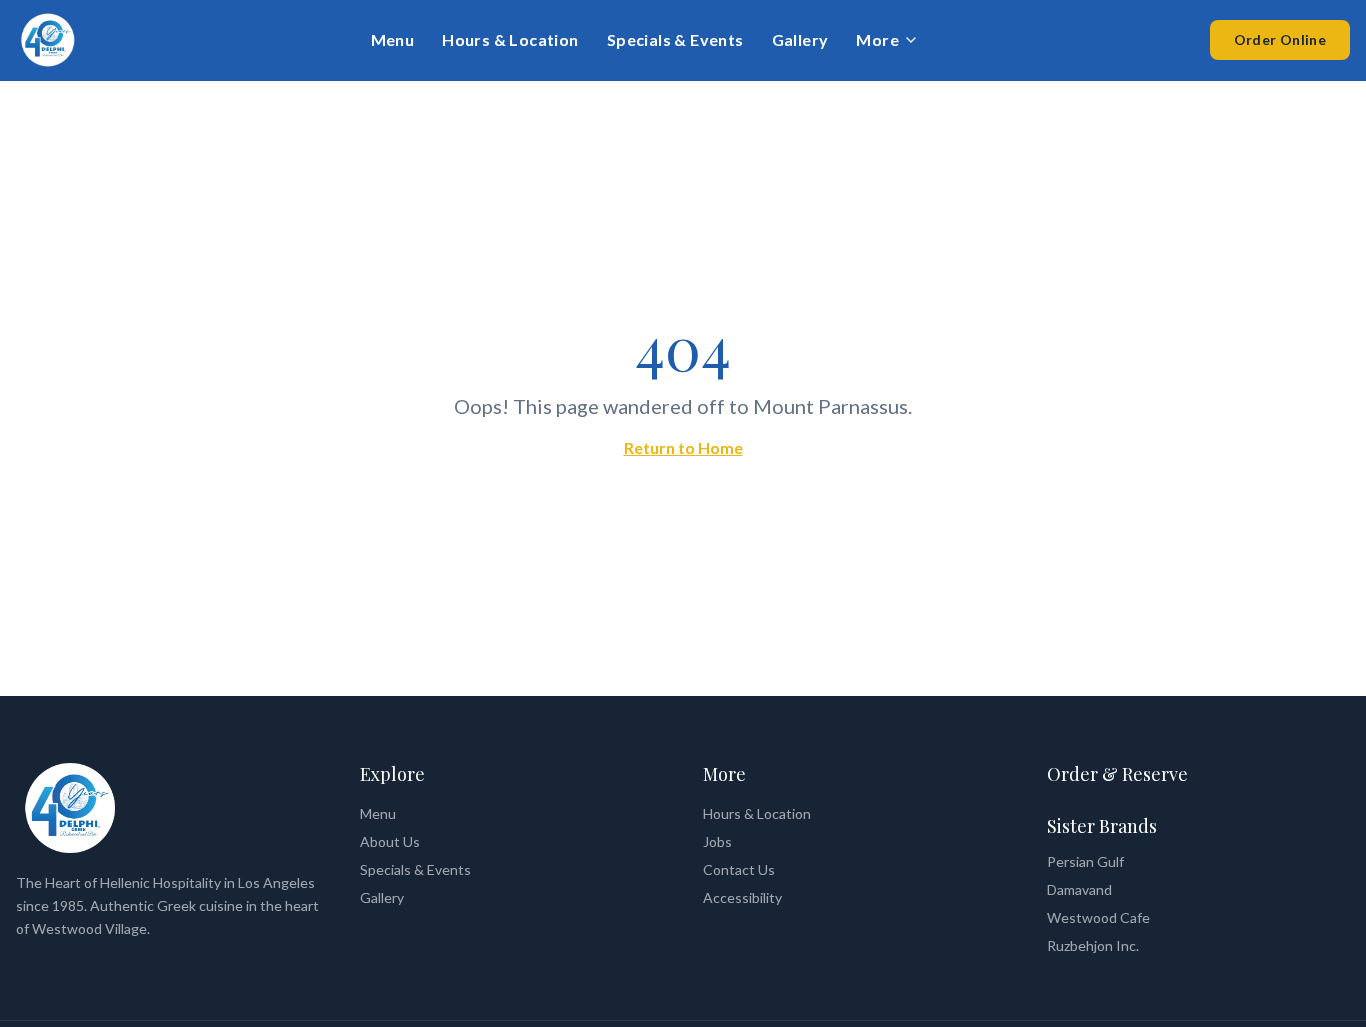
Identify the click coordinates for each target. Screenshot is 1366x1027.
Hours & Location (510, 39)
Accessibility (742, 897)
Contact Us (739, 869)
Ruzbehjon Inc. (1093, 945)
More (877, 39)
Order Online (1280, 39)
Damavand (1079, 889)
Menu (393, 39)
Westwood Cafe (1098, 917)
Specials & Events (675, 39)
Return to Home (683, 447)
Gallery (800, 39)
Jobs (717, 841)
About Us (390, 841)
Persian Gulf (1085, 861)
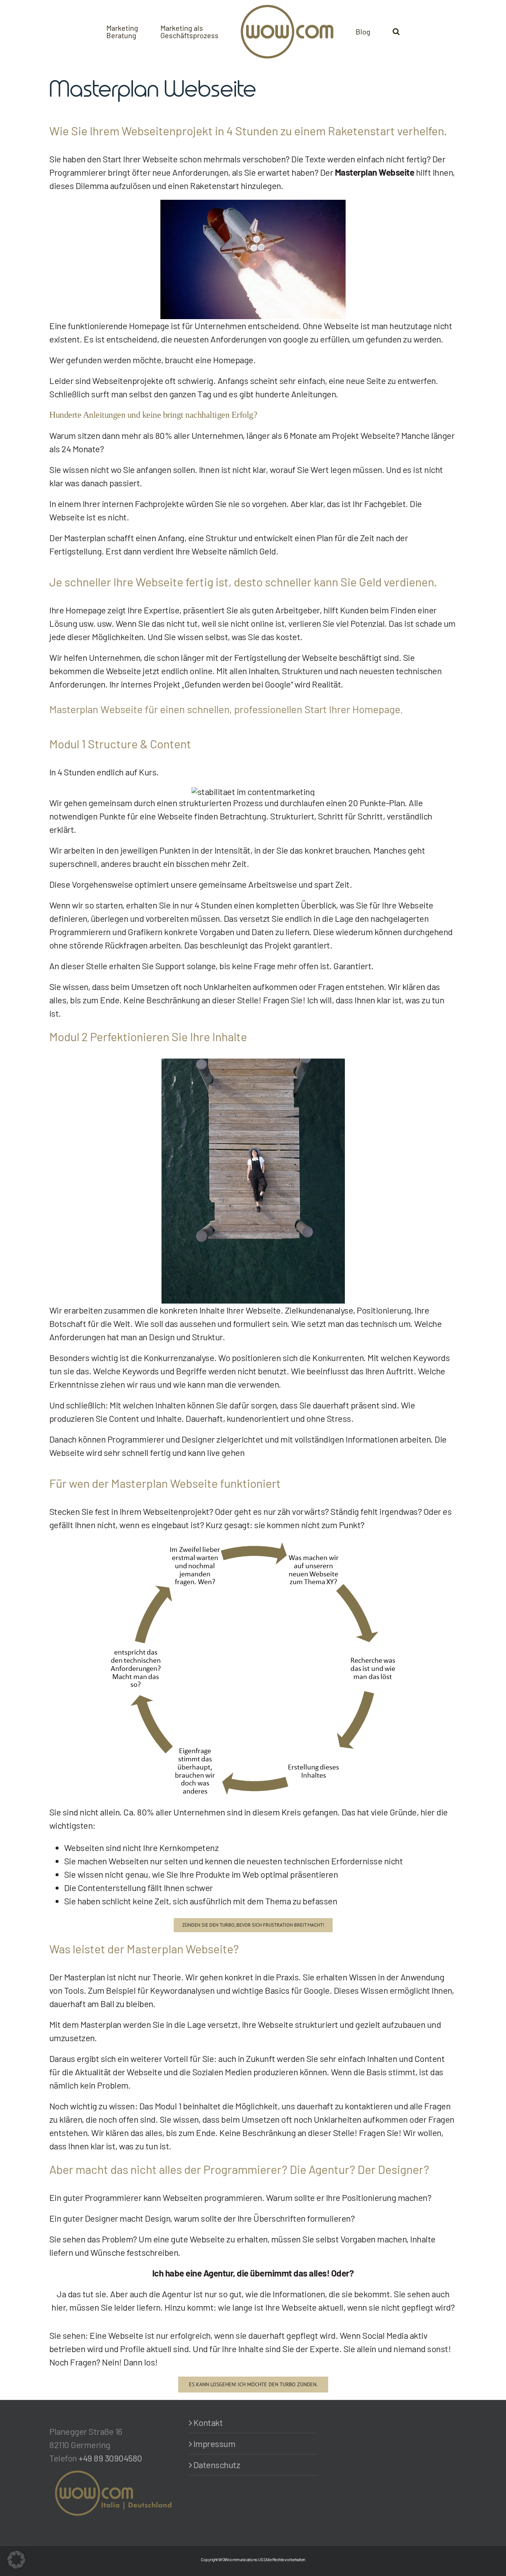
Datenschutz (216, 2464)
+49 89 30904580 (110, 2458)
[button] (396, 31)
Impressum (214, 2443)
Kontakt (208, 2422)
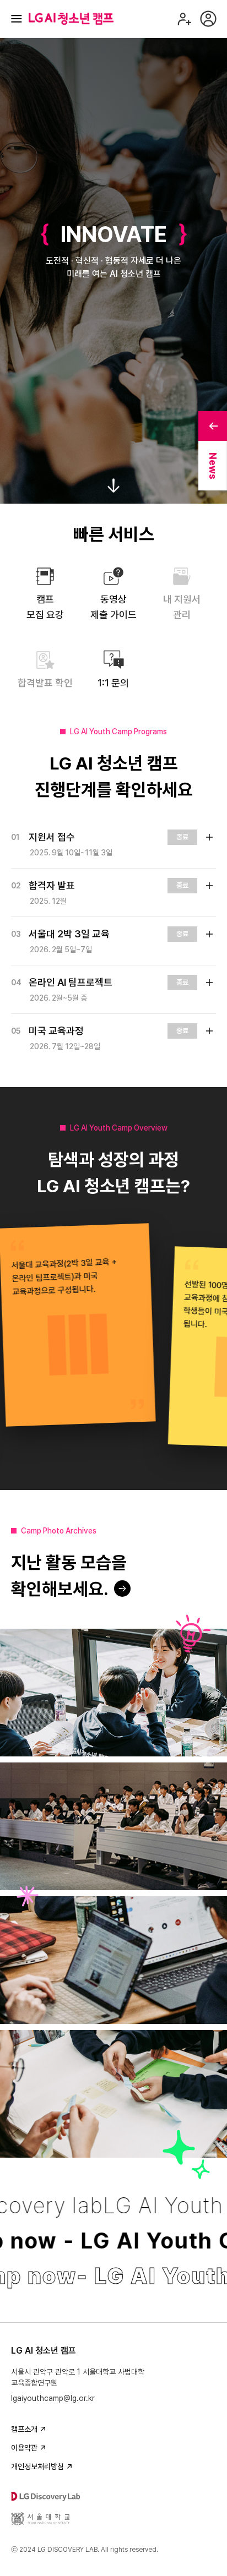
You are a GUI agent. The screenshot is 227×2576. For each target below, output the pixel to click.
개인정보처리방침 (37, 2466)
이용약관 (24, 2447)
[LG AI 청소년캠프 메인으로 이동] (71, 19)
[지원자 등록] (184, 19)
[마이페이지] (208, 19)
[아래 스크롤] (113, 486)
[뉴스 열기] (212, 426)
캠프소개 (24, 2429)
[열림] (209, 837)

========

WHAT THE TASK ASKS.
Stop at the line containing "Jobs (717, 841)" and include it. Everything from the first line of the material up to there is to be repeated exactly, leaving out pictures.

OUTPUT.
Identify the click coordinates for each target. Screenshot is 1366x1027.
Hours & Location (510, 39)
Accessibility (742, 897)
Contact Us (739, 869)
Ruzbehjon Inc. (1093, 945)
More (877, 39)
Order Online (1280, 39)
Damavand (1079, 889)
Menu (393, 39)
Westwood Cafe (1098, 917)
Specials & Events (675, 39)
Return to Home (683, 447)
Gallery (800, 39)
Jobs (717, 841)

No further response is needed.